Let’s say you’re around 17-18 years of age. Your parents are, in many cases, practically shoving you into picking a college to go to. They want what’s best for you, because they love you, and they care for you, and they want to turn your room into a man cave, well your dad does, your mom wants it to be her art studio. But that is where some of the problems begin. How many 17-21 year old people have you met who really seemed to have a solid vision on what they “want to do with their life?” (I always hated this question, but more on that later.) Of course this seems like a small issue, until you factor in the social pressure of going to college right after high school, parents are scared their kids will never go unless they go NOW! And that makes sense, just get that shit over with right? Eh… factor in the actual cost of college, even at a minimum level, this is not a decision that kids should be making so hastily.

I personally know very few people between 17-21 who have a good idea of what they want to do, but I do know a few who have big goals and actively pursue them. But often these dreams are shunned or belittled by the huge amount of people who didn’t go after what they wanted in their life, they took the path of least resistance and coasted through on life’s default settings. And I feel bad for these people, because maybe if the right people came into their lives, they would see things from a new angle, and this is one of the biggest reasons I push people to read MORE BOOKS! At the same time though, you can do anything you want in life, and I personally fear becoming complacent and comfortable and coasting through a decade of life not growing, not learning, and before you realize it you’re out of shape and wondering what the hell happened, but at least you still have the same job and are a grand master at data-entry and your favorite sports team just drafted that college prodigy and they might have a chance of going all the way this year, make sure you get that dude on your fantasy team too…

Now, let’s say you’re in your 50s, and you’ve been slugging away at your “career” for almost 3 decades. One day you look back, you wonder where it all went wrong. You wonder how your life slowly slipped into a subtle mediocrity. Then you wonder what it would look like if you started that stupid blog idea you had 28 years ago, or quit your job to drive a food truck to Miami with your buddy, because it sounded fun. But it’s just too risky… it could fail. It could leave you broken and homeless and your dog wont get fed because you don’t trust your neighbors to come over and feed him, so he’ll probably just crap all over the carpet because you’re hundreds of miles away trying to scrounge up enough money to buy a bus ticket to get back because the food truck broke down and failed and you spent the last of your money on a back alley craps game (and lost) trying to double your money, and your buddy turned out to be a horrible business partner, and an alcoholic who just partied every night, and your girlfriend text you saying she can’t be with somebody who just quits their job like that.. You should have just stayed at your job and lived your normal life…

But that’s not true…

All those things are temporary, all the set backs, all the heart ache, all the stress. Even success is temporary. And that’s when you realize, sitting there watching your neighbors come home, wondering how they come up with the money to get a new Mercedes EVERY SINGLE YEAR, that the biggest risk you ever took in your life wasn’t putting your life savings into a risky business/dream-plan, but instead, taking minimal risk, and coasting through life on an easy path, because when we were all little kids, the powers that be told us to go to college, or else you’ll never get a good job. You’ll just become a garbage man.

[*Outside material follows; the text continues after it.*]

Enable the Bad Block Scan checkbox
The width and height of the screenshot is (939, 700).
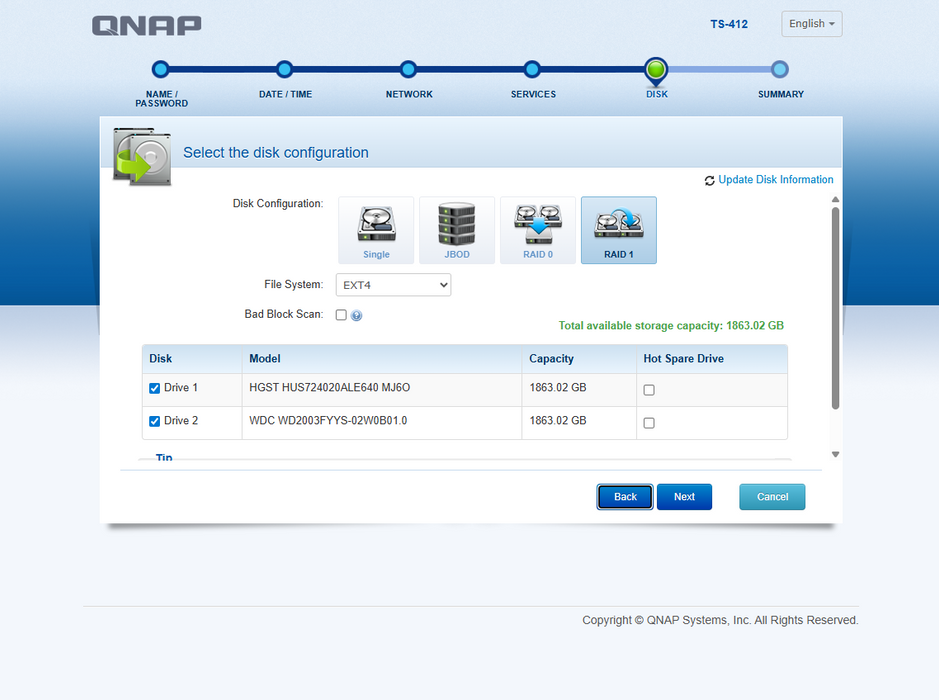coord(341,315)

Don’t get me wrong, college is very important for a first world society. We’ll always need doctors and scientists who are working to help us understand the world. Many of the jobs you need college for are part of a working society that, in most cases, pushes the progress of humanity. But so do entrepreneurs and “risk takers.” The problem stems from our societal beliefs as a whole when it comes to schooling. Not going to college has a serious stigma around it. Saying you “never went to college” seems synonymous to most people with saying “I chose to do nothing with my life.” But this all stems from how our brains are wired and many other factors. If you met somebody who said they never went to college but then learned their business brought in over $1 million that year, you probably wouldn’t care to much about their former statement. But at the same time, that same guy could be employing several people who have MBA’s or Doctorates for all you know, or maybe the vast majority of his workforce is people with GED’s and High school diplomas. Where is the line drawn?

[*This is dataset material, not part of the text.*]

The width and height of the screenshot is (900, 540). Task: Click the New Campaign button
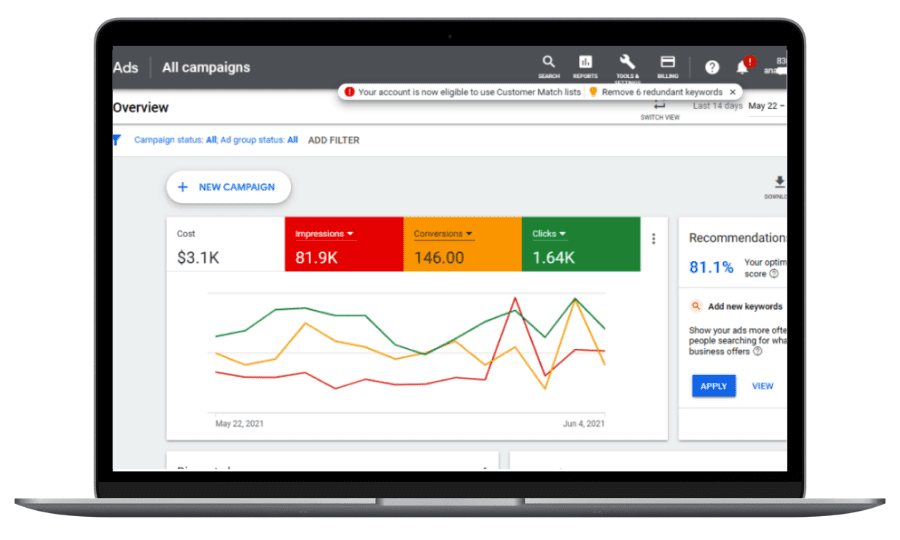point(227,187)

So to jump back to our original questions, about going to college or not, it is clear as day that it is not clear at all. There doesn’t seem to be a line anywhere, and it’s only our current perspective that could be creating a “walled path.” It is commonly known that there are thousands of very wealthy people who never went to college or dropped out, and you’ll see how massive this group really is with a book I’ve recently read. But the fog of war is good, and I’ll tell you why. Previously I said the dreaded “what do you want to do with your life” question that we’ve all been asked growing up, and lets face it, who the fuck actually knows how to answer that question with sheer honesty and realism. The most realistic answer you’ll ever hear for that question would be “I honestly have no fuckin’ idea!”

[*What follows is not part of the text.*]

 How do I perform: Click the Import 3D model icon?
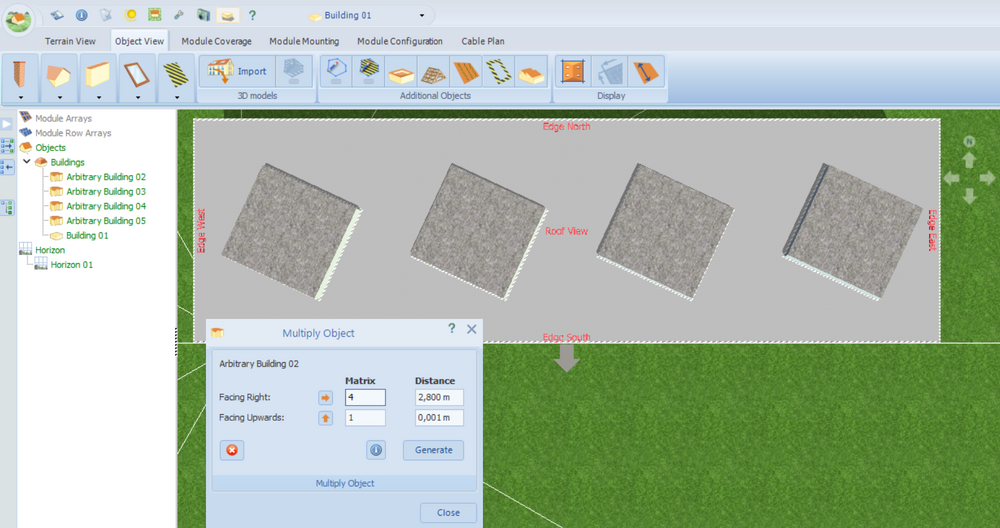(x=236, y=71)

Let’s stop asking kids “what do you want to do with your life” and instead ask them a better question.

-What do you want your life to look like?-

With the answer to this question, instead of just finding an occupation, or trade, or fancy title, we instead start to picture our actual LIFESTYLE. Then from there, the idea of what to actually DO, becomes more clear, because we know whatever it is we do, it’s to build the lifestyle we want to live. As Jeff Bezos once said, it isn’t about Work/Life balance, it’s about Work/Life Harmony. And building the lifestyle is what is most important.

Depression is a huge deal in America, one of the worlds most powerful and prosperous nations. Why is that? It’s in part due to the mindset we are brain washed into believing. That if we follow the preset path told to us by our teachers and parents, we’ll eventually be happy and safe, or free (safe and free are two different things.) We won’t be happy until we have x – the house, the wife, the car, the job where you get to wear a suit every day, the raise, the promotion, the title.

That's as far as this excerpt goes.